Extracts average methylation data from tracks.

gpatterns.get_avg_meth(tracks, intervals, iterator = NULL, min_cov = NULL,
  mask_by_cov = FALSE, use_cpgs = FALSE, min_samples = NULL,
  min_cpgs = NULL, min_var = NULL, var_quantile = NULL,
  min_range = NULL, names = NULL, tidy = TRUE, pre_screen = FALSE,
  use_disk = FALSE, file = NULL, intervals.set.out = NULL,
  sum_tracks = FALSE)

Arguments

tracks
methylation tracks
intervals
genomic scope for which the function is applied
iterator
see iterator in gextract. if NULL iterator would be set to CpGs
min_cov
minimal coverage for iterator interval
mask_by_cov
change loci with coverage < min_cov to NA. Not relevant when intervals.set.out or file is not NULL.
use_cpgs
use CpGs as iterator
min_samples
minimal number of samples with cov >= min_cov. if min_cov is NULL it would be set to 1.
min_cpgs
minimal number of CpGs per iterator interval. note that the intervalID column may be incorrect.
min_var
minimal variance (across samples) per iterator interval
var_quantile
minimal quantile of variance per iterator interval
min_range
take only iterator intervals with max(avg_meth) - min(avg_meth) >= min_range
names
alternative names to tracks. similar to colnames in gextract if tidy == FALSE. Note that names should be shorter than the maximal length of R data frame column name
tidy
if TRUE returns a tidy data frame with the following fields: chrom, start, end, intervalID, samp, meth, unmeth, avg, cov. if FALSE returns a data frame with average methylation, similar to gextract'. Note that for a large number of intervals tidy == FALSE may be the only memory feasable option.
file
save output to file (only in non tidy mode, would not filer by variance)
intervals.set.out
save output big intervals set (only in tidy mode, would not filter by variance)
sum_tracks
get average methylation from all the tracks summed
pre
screen for min_samples and min_cov (for large number of tracks / large number of intervals). Note that the intervalID column may be incorrect and if use_cpgs is TRUE, the intervals set would become the cpgs.

Details

There are two main modes:

  • not tidy: returns a data frame with intervals (chrom,start,end) and a column with average methylation for each sample.
  • tidy: returns a tidy data frame with 'meth','unmeth','avg','cov' for each iterator interval for each sample.

the 'tidy' option is very conveniet in terms of further analysis, but note that for large amount of data it may be too slow. The 'not tidy' version, on the other hand, returns only average methylation and not the raw 'meth' and 'unmeth' calls. In general, choose the mode according to the following guidelines:

  • For extremly large datasets use the 'not tidy' version with use_disk == TURE. Note that in general working with huge number of genomic regions is not useful, both in terms of performance (memory consumption, slow algorithms) and analysis (more 'noise'). A good practice is to select the genomic regions carefully, for example by requering minimal coverage (min_cov) in minimal number of samples (min_samples), minimal number of CpGs (min_cpgs), taking only the most variable regions (min_var, var_quantile) or by taking sets of annotated regioins (e.g. promoters, enhancers).
  • For large datasets use the 'not tidy' version.
  • For intermediate size datasets use the 'tidy' version with pre_screen = TRUE. This would first filter the CpGs and only then exracts the methylation to memory.
  • For small datasets use the 'vanilla' 'tidy' version.

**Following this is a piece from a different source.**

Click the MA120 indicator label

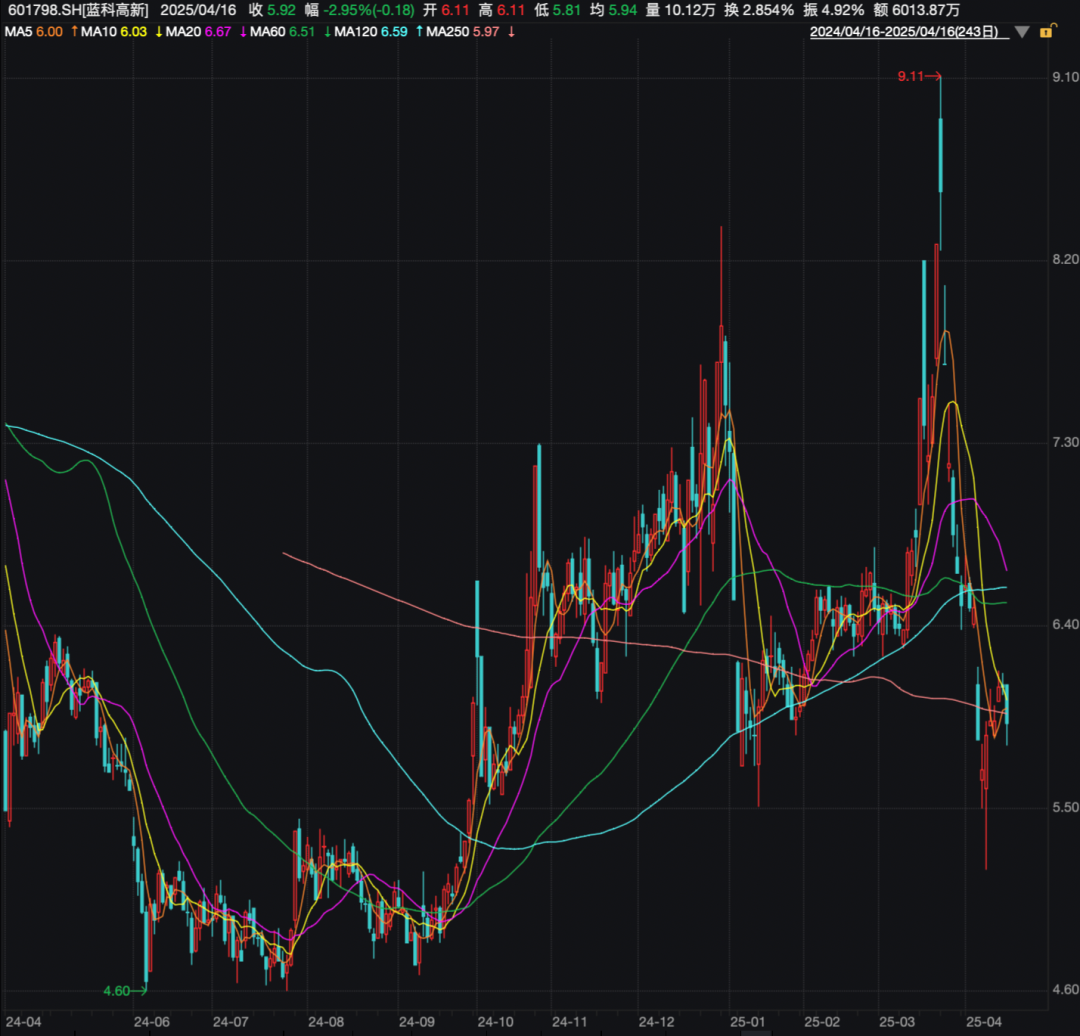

To understand the concept of iterators and intervals, see gextract, and the misha package in general. The function works in the following way: for every interval in intervals the function extracts the methylation calls in each iterator interval and calculates the average. Beware the difference between intervals and iterator: intervals parameter sets the global genomic scope of the function (what part of the genome to look at to begin with). iterator parameter sets the iterator intervals, which are the chunks of the genome form which we will extract the methylation calls. For example setting the iterator to gintervals.all() would calculate the average methylation of every chromosome, whereas setting the intervals to gintervals.all() would just mean that the calculations of the iterator intervals would not be limited to a specific part of the genome, and, for example, if iterator=NULL, methylation would be extracted from all the genomic CpGs.